WHAT IS REQUIRED:
Lines with the word "your" in them must be copied from the records below.

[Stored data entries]
-----

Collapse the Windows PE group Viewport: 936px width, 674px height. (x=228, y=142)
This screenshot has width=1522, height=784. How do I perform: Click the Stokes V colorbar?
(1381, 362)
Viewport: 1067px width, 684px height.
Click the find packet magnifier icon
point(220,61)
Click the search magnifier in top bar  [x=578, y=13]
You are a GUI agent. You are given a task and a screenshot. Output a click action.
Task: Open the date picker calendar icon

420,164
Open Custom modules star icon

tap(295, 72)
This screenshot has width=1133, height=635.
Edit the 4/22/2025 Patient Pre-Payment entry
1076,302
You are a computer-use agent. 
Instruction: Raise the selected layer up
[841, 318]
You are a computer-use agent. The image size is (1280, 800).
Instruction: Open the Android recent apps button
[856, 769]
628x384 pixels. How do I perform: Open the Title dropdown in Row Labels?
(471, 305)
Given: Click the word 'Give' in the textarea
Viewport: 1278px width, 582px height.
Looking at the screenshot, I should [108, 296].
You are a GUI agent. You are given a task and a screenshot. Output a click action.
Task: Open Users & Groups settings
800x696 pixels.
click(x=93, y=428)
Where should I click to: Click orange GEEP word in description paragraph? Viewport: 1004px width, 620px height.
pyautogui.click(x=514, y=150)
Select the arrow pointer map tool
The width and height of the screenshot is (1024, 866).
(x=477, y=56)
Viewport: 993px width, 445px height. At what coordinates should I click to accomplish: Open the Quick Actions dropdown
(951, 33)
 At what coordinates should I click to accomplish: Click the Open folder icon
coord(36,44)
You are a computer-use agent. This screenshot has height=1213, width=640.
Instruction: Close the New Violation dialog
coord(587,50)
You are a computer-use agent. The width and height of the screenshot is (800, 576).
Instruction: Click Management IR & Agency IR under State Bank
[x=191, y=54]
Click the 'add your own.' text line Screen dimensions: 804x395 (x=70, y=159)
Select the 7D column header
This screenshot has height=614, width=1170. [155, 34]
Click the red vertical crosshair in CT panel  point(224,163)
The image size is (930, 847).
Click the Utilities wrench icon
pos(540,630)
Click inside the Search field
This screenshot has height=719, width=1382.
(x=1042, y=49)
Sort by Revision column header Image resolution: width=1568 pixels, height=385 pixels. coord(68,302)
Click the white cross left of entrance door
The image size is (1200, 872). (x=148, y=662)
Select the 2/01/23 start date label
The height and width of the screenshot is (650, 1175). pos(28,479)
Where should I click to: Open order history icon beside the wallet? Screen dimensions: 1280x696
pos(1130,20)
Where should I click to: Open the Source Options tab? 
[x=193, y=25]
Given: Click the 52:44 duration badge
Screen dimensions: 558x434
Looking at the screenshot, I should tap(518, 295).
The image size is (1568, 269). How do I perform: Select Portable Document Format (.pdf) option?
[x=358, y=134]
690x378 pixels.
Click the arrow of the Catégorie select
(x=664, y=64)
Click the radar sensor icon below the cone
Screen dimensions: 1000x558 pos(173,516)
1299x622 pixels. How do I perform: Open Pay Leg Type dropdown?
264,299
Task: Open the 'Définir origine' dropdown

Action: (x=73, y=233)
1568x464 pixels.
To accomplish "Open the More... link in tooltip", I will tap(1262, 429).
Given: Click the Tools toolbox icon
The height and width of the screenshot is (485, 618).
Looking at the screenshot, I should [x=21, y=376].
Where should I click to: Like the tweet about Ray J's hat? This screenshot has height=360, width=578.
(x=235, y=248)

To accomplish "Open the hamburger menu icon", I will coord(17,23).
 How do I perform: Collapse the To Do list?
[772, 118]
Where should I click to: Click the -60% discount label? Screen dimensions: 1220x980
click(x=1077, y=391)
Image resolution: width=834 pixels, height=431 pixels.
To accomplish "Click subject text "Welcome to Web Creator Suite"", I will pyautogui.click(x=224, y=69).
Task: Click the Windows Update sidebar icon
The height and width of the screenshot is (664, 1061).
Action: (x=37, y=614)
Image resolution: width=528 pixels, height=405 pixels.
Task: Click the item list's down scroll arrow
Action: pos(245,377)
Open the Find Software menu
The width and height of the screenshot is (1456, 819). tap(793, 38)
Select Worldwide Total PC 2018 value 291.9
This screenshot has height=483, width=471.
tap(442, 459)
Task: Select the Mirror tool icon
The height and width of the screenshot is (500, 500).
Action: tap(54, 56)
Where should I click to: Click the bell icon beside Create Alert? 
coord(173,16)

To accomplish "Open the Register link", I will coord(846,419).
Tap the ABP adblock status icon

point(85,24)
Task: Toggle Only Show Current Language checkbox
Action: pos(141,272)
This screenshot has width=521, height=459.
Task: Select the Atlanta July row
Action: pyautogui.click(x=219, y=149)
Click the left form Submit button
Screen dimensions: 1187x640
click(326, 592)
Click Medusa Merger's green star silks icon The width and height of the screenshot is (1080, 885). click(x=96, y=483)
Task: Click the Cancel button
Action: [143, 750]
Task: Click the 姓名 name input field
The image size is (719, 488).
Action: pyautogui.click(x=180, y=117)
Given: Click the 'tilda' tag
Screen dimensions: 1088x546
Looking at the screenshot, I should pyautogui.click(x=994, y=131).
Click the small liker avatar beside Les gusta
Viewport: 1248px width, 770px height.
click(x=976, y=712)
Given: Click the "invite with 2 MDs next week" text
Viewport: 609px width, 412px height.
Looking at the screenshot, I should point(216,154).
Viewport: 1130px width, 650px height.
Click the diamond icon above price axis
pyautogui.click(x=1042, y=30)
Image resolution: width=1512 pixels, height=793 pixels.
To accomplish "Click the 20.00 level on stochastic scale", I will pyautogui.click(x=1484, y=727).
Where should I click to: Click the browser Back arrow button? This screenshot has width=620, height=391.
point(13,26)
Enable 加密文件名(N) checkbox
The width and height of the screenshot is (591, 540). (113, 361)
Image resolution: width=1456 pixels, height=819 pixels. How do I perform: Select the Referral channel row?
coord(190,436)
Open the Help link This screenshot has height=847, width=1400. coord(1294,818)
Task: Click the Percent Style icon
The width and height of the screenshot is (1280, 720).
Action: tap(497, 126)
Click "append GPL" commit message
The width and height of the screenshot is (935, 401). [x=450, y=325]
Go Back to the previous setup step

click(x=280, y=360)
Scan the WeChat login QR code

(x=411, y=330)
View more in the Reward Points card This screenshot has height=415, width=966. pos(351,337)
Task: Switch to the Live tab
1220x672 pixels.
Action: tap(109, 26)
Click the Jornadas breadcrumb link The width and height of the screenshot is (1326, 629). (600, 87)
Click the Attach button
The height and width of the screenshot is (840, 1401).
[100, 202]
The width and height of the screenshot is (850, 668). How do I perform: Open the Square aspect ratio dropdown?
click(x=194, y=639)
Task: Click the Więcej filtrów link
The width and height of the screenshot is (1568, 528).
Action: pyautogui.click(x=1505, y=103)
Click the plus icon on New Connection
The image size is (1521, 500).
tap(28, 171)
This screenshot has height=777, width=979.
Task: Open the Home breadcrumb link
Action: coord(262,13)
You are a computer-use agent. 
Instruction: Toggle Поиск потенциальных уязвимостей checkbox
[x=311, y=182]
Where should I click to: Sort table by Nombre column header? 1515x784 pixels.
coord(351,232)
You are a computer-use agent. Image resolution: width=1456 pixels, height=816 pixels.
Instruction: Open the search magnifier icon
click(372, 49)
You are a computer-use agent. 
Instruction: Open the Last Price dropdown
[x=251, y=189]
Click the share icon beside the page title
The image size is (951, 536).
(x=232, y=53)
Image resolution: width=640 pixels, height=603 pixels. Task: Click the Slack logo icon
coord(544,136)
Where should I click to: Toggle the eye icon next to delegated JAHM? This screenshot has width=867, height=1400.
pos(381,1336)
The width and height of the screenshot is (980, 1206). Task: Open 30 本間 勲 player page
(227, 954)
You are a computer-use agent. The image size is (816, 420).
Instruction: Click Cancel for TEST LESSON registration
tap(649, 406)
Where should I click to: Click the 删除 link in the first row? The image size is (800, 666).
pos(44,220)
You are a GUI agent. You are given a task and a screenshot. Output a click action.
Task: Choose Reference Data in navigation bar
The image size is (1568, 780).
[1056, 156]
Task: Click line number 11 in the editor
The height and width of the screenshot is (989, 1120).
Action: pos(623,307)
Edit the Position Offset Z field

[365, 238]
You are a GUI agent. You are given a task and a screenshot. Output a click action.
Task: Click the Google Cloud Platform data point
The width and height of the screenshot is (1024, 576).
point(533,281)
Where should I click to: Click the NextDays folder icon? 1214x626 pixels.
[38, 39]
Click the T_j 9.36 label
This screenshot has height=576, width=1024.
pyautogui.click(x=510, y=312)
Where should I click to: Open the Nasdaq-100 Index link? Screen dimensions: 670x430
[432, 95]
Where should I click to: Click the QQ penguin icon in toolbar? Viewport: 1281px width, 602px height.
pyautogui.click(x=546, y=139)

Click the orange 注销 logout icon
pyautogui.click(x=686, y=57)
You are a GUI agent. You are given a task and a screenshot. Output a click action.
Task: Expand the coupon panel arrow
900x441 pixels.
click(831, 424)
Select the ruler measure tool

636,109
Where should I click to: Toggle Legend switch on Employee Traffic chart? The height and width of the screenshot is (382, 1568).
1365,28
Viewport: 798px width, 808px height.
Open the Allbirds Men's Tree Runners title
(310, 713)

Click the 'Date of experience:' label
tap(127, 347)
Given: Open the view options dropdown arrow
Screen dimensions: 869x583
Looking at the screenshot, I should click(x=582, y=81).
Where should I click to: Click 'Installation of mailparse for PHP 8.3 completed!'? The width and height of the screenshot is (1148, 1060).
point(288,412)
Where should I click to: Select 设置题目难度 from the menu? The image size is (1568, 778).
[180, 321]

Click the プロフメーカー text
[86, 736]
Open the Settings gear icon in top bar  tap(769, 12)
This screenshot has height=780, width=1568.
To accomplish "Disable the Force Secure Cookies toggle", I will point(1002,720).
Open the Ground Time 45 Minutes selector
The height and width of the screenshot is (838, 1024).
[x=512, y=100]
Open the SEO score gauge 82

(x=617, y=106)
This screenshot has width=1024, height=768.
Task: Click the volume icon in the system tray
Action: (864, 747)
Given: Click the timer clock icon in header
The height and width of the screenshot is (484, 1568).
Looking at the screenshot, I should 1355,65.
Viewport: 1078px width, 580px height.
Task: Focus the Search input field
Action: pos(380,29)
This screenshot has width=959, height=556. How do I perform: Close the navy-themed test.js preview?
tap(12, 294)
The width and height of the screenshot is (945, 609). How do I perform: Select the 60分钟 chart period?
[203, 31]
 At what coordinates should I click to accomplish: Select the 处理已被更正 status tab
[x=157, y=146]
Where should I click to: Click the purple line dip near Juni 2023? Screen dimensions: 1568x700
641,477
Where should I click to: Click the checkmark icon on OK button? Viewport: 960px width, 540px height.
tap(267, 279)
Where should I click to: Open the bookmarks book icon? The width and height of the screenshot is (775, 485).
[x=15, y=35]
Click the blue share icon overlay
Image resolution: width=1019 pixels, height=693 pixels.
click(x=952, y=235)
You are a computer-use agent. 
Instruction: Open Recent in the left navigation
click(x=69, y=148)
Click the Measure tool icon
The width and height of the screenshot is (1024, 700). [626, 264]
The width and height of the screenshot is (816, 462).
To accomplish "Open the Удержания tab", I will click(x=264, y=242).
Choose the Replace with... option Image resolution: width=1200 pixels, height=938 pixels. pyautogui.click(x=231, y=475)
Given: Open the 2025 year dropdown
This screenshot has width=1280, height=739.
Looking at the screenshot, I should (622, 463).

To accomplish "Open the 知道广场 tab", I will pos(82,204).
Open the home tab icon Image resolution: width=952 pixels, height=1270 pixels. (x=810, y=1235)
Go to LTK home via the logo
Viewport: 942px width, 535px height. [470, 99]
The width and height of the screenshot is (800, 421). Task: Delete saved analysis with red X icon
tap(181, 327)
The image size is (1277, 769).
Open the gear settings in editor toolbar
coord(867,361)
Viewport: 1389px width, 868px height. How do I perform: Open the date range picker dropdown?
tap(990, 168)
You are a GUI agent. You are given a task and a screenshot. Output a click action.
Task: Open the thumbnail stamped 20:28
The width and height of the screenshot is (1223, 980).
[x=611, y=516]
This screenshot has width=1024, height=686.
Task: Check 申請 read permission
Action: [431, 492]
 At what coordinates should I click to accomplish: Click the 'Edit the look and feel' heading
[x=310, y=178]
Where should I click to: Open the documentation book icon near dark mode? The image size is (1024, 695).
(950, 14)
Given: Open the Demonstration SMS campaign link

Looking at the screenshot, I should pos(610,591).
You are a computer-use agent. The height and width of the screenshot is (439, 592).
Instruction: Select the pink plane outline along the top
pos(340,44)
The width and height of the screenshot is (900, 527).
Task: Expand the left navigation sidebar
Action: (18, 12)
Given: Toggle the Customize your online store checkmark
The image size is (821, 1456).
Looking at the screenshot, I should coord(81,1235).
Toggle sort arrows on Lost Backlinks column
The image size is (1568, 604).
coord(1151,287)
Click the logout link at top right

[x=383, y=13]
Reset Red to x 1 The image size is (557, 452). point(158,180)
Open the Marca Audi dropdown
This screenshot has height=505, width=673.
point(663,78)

-----

ANSWER TO THIS TASK:
Click the 'add your own.' text line Screen dimensions: 804x395 (x=70, y=159)
Given: Toggle the Customize your online store checkmark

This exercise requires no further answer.